EXERCISE DESCRIPTION
Could you write the entries out again, exactly as they are?

DATA SUPPLIED
=== Begin Enclosure ===
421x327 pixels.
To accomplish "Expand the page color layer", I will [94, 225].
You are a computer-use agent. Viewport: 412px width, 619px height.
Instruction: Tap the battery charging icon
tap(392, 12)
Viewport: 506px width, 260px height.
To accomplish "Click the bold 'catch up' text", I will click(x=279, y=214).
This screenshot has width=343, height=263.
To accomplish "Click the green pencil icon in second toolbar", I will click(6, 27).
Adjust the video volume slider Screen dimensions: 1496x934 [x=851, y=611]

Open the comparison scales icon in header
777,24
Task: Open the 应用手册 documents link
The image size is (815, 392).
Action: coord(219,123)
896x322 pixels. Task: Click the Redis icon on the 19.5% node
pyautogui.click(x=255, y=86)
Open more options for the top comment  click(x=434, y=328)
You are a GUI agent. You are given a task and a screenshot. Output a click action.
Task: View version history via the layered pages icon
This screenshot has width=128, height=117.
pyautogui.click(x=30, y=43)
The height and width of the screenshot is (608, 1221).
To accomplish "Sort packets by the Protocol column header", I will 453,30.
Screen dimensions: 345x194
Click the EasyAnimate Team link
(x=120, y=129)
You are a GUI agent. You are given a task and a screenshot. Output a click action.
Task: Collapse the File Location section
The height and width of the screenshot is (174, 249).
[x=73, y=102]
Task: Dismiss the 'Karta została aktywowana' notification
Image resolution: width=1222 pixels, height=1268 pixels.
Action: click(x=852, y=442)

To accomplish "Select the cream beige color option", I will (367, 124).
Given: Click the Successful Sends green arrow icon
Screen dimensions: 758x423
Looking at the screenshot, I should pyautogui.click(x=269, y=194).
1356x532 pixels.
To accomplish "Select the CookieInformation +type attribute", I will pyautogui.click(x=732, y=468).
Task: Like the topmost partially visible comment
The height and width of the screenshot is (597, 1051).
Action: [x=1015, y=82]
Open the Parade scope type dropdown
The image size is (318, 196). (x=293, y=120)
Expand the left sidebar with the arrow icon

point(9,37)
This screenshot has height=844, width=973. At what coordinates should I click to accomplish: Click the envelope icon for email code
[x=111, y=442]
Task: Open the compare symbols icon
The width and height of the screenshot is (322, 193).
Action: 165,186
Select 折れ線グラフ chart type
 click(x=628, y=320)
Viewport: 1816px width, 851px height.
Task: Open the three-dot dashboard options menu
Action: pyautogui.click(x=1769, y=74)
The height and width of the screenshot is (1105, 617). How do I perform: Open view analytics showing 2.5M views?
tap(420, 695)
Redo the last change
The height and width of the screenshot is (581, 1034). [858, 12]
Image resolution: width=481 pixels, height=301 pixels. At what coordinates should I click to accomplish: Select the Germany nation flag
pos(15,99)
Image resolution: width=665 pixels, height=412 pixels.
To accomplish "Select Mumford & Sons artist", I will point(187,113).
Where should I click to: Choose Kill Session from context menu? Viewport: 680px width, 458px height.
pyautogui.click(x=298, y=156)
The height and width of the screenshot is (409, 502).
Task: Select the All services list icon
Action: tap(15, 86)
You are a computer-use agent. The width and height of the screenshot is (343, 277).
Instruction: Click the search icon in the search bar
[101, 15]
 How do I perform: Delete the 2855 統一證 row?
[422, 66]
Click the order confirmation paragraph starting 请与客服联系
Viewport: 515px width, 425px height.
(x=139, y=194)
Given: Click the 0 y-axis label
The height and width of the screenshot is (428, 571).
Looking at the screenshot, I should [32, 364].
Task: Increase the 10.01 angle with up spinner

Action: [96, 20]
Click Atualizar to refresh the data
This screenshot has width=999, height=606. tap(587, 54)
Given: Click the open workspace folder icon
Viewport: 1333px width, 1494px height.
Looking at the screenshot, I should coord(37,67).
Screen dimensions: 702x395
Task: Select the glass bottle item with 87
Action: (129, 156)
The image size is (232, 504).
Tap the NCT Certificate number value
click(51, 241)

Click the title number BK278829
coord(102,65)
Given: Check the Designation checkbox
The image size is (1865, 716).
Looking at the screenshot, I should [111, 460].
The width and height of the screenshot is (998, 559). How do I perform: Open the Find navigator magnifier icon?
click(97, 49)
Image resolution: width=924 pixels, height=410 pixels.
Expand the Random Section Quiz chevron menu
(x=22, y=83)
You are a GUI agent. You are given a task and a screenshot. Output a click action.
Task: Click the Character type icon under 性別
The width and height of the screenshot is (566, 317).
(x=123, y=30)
=== End Enclosure ===
RESPONSE TO THE EXERCISE
421x327 pixels.
To accomplish "Expand the page color layer", I will [94, 225].
You are a computer-use agent. Viewport: 412px width, 619px height.
Instruction: Tap the battery charging icon
tap(392, 12)
Viewport: 506px width, 260px height.
To accomplish "Click the bold 'catch up' text", I will click(x=279, y=214).
This screenshot has width=343, height=263.
To accomplish "Click the green pencil icon in second toolbar", I will click(6, 27).
Adjust the video volume slider Screen dimensions: 1496x934 [x=851, y=611]

Open the comparison scales icon in header
777,24
Task: Open the 应用手册 documents link
The image size is (815, 392).
Action: coord(219,123)
896x322 pixels. Task: Click the Redis icon on the 19.5% node
pyautogui.click(x=255, y=86)
Open more options for the top comment  click(x=434, y=328)
You are a GUI agent. You are given a task and a screenshot. Output a click action.
Task: View version history via the layered pages icon
This screenshot has width=128, height=117.
pyautogui.click(x=30, y=43)
The height and width of the screenshot is (608, 1221).
To accomplish "Sort packets by the Protocol column header", I will 453,30.
Screen dimensions: 345x194
Click the EasyAnimate Team link
(x=120, y=129)
You are a GUI agent. You are given a task and a screenshot. Output a click action.
Task: Collapse the File Location section
The height and width of the screenshot is (174, 249).
[x=73, y=102]
Task: Dismiss the 'Karta została aktywowana' notification
Image resolution: width=1222 pixels, height=1268 pixels.
Action: click(x=852, y=442)

To accomplish "Select the cream beige color option", I will (367, 124).
Given: Click the Successful Sends green arrow icon
Screen dimensions: 758x423
Looking at the screenshot, I should pyautogui.click(x=269, y=194).
1356x532 pixels.
To accomplish "Select the CookieInformation +type attribute", I will pyautogui.click(x=732, y=468).
Task: Like the topmost partially visible comment
The height and width of the screenshot is (597, 1051).
Action: [x=1015, y=82]
Open the Parade scope type dropdown
The image size is (318, 196). (x=293, y=120)
Expand the left sidebar with the arrow icon

point(9,37)
This screenshot has height=844, width=973. At what coordinates should I click to accomplish: Click the envelope icon for email code
[x=111, y=442]
Task: Open the compare symbols icon
The width and height of the screenshot is (322, 193).
Action: 165,186
Select 折れ線グラフ chart type
 click(x=628, y=320)
Viewport: 1816px width, 851px height.
Task: Open the three-dot dashboard options menu
Action: pyautogui.click(x=1769, y=74)
The height and width of the screenshot is (1105, 617). How do I perform: Open view analytics showing 2.5M views?
tap(420, 695)
Redo the last change
The height and width of the screenshot is (581, 1034). [858, 12]
Image resolution: width=481 pixels, height=301 pixels. At what coordinates should I click to accomplish: Select the Germany nation flag
pos(15,99)
Image resolution: width=665 pixels, height=412 pixels.
To accomplish "Select Mumford & Sons artist", I will point(187,113).
Where should I click to: Choose Kill Session from context menu? Viewport: 680px width, 458px height.
pyautogui.click(x=298, y=156)
The height and width of the screenshot is (409, 502).
Task: Select the All services list icon
Action: tap(15, 86)
You are a computer-use agent. The width and height of the screenshot is (343, 277).
Instruction: Click the search icon in the search bar
[101, 15]
 How do I perform: Delete the 2855 統一證 row?
[422, 66]
Click the order confirmation paragraph starting 请与客服联系
Viewport: 515px width, 425px height.
(x=139, y=194)
Given: Click the 0 y-axis label
The height and width of the screenshot is (428, 571).
Looking at the screenshot, I should [32, 364].
Task: Increase the 10.01 angle with up spinner

Action: [96, 20]
Click Atualizar to refresh the data
This screenshot has width=999, height=606. tap(587, 54)
Given: Click the open workspace folder icon
Viewport: 1333px width, 1494px height.
Looking at the screenshot, I should coord(37,67).
Screen dimensions: 702x395
Task: Select the glass bottle item with 87
Action: (129, 156)
The image size is (232, 504).
Tap the NCT Certificate number value
click(51, 241)

Click the title number BK278829
coord(102,65)
Given: Check the Designation checkbox
The image size is (1865, 716).
Looking at the screenshot, I should [111, 460].
The width and height of the screenshot is (998, 559). How do I perform: Open the Find navigator magnifier icon?
click(97, 49)
Image resolution: width=924 pixels, height=410 pixels.
Expand the Random Section Quiz chevron menu
(x=22, y=83)
You are a GUI agent. You are given a task and a screenshot. Output a click action.
Task: Click the Character type icon under 性別
The width and height of the screenshot is (566, 317).
(x=123, y=30)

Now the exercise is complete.